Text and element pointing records
_ _ _ _ _ _ _

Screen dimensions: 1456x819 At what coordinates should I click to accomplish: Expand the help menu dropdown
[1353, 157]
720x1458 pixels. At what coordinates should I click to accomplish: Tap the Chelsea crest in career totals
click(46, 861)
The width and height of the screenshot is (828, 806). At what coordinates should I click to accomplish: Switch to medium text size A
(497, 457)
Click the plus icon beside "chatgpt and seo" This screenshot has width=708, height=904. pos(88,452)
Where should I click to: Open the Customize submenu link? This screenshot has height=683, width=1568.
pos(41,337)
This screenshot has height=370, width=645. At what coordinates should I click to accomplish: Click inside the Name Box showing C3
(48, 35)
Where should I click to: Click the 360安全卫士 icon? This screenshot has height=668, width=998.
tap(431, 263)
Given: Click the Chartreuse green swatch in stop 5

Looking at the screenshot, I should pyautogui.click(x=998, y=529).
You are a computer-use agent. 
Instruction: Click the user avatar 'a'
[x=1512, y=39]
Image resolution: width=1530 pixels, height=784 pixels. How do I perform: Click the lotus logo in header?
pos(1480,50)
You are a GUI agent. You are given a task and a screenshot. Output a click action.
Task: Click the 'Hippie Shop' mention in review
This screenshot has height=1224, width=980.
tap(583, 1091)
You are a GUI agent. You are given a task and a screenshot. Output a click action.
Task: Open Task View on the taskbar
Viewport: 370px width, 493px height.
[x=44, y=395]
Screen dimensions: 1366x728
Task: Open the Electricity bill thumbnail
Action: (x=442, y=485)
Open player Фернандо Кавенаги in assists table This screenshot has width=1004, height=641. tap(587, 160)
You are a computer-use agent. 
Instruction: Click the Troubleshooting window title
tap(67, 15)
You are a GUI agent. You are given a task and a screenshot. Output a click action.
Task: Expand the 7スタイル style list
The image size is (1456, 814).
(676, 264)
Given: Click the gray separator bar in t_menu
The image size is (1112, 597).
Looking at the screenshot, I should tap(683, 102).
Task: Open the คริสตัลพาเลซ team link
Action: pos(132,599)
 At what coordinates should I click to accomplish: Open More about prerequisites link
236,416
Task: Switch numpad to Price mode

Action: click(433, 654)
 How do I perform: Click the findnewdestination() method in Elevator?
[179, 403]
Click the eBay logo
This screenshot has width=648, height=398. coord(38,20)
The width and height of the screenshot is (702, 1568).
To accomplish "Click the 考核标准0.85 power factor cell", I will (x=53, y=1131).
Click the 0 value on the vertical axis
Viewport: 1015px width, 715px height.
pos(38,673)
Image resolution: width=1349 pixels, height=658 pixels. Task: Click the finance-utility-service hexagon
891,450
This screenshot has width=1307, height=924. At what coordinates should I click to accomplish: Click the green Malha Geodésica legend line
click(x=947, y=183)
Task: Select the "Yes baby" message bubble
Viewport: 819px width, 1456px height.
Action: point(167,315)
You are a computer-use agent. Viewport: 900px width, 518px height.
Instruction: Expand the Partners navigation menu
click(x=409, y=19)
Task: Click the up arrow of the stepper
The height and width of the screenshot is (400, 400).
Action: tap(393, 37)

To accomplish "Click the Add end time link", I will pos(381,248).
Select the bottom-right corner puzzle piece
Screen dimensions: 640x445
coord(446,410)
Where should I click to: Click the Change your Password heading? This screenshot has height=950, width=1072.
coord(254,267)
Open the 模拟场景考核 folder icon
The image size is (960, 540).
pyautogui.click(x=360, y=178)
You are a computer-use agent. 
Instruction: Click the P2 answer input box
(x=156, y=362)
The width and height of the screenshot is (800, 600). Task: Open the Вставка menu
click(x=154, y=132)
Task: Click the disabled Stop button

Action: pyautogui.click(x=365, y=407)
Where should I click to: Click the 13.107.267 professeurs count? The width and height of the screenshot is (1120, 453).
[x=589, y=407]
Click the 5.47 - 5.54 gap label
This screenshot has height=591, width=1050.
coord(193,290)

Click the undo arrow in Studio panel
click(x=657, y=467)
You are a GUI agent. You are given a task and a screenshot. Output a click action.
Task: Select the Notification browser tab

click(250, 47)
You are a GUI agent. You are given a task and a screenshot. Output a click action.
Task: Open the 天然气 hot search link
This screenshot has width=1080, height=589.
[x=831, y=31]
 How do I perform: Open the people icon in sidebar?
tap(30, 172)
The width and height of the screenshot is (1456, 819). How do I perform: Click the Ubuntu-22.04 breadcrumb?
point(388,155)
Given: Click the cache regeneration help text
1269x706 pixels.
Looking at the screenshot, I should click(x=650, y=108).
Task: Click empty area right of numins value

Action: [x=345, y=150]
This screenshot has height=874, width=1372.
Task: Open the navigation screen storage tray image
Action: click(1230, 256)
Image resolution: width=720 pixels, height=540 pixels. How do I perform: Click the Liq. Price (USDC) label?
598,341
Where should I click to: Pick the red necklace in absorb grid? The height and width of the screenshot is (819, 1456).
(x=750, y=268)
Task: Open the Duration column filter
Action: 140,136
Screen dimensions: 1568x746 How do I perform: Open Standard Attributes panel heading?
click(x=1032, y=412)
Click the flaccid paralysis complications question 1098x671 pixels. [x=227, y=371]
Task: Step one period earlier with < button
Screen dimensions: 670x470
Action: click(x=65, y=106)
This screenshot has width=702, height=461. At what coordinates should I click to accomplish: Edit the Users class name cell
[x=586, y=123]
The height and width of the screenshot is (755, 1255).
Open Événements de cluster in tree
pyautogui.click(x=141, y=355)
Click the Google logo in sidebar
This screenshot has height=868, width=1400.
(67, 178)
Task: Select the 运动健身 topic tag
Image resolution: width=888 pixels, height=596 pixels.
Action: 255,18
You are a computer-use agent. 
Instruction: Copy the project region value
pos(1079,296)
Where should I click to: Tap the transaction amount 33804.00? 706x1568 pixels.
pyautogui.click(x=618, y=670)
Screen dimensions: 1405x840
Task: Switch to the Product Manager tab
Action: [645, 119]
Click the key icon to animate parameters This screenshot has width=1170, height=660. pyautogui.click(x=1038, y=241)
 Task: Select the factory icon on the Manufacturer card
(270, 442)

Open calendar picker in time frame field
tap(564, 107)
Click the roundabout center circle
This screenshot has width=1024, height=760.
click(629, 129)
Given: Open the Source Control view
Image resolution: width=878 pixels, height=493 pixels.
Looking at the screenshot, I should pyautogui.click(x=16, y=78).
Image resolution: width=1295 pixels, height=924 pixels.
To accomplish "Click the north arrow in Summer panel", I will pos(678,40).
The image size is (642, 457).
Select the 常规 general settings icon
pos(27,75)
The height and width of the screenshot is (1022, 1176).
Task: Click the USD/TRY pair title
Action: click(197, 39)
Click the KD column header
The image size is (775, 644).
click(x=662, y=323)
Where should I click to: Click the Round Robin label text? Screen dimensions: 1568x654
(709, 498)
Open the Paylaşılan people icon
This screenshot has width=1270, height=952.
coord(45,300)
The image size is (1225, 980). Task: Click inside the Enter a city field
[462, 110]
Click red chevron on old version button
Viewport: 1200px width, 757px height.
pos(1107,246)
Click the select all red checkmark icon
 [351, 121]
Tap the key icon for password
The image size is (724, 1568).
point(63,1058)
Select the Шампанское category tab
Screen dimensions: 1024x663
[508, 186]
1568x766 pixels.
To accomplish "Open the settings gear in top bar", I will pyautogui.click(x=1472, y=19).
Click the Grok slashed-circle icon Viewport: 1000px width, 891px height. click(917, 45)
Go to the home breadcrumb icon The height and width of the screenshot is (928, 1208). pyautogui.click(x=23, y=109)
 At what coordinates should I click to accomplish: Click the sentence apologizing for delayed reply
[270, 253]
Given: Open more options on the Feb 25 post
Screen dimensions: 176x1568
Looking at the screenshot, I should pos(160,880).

_ _ _ _ _ _ _

**What you are asked to do:**
Can you echo, word for word, the part of the records above that opens with the line containing "Click red chevron on old version button" and runs through the end of the records?

**Written response:**
Click red chevron on old version button
Viewport: 1200px width, 757px height.
pos(1107,246)
Click the select all red checkmark icon
 [351, 121]
Tap the key icon for password
The image size is (724, 1568).
point(63,1058)
Select the Шампанское category tab
Screen dimensions: 1024x663
[508, 186]
1568x766 pixels.
To accomplish "Open the settings gear in top bar", I will pyautogui.click(x=1472, y=19).
Click the Grok slashed-circle icon Viewport: 1000px width, 891px height. click(917, 45)
Go to the home breadcrumb icon The height and width of the screenshot is (928, 1208). pyautogui.click(x=23, y=109)
 At what coordinates should I click to accomplish: Click the sentence apologizing for delayed reply
[270, 253]
Given: Open more options on the Feb 25 post
Screen dimensions: 176x1568
Looking at the screenshot, I should pos(160,880).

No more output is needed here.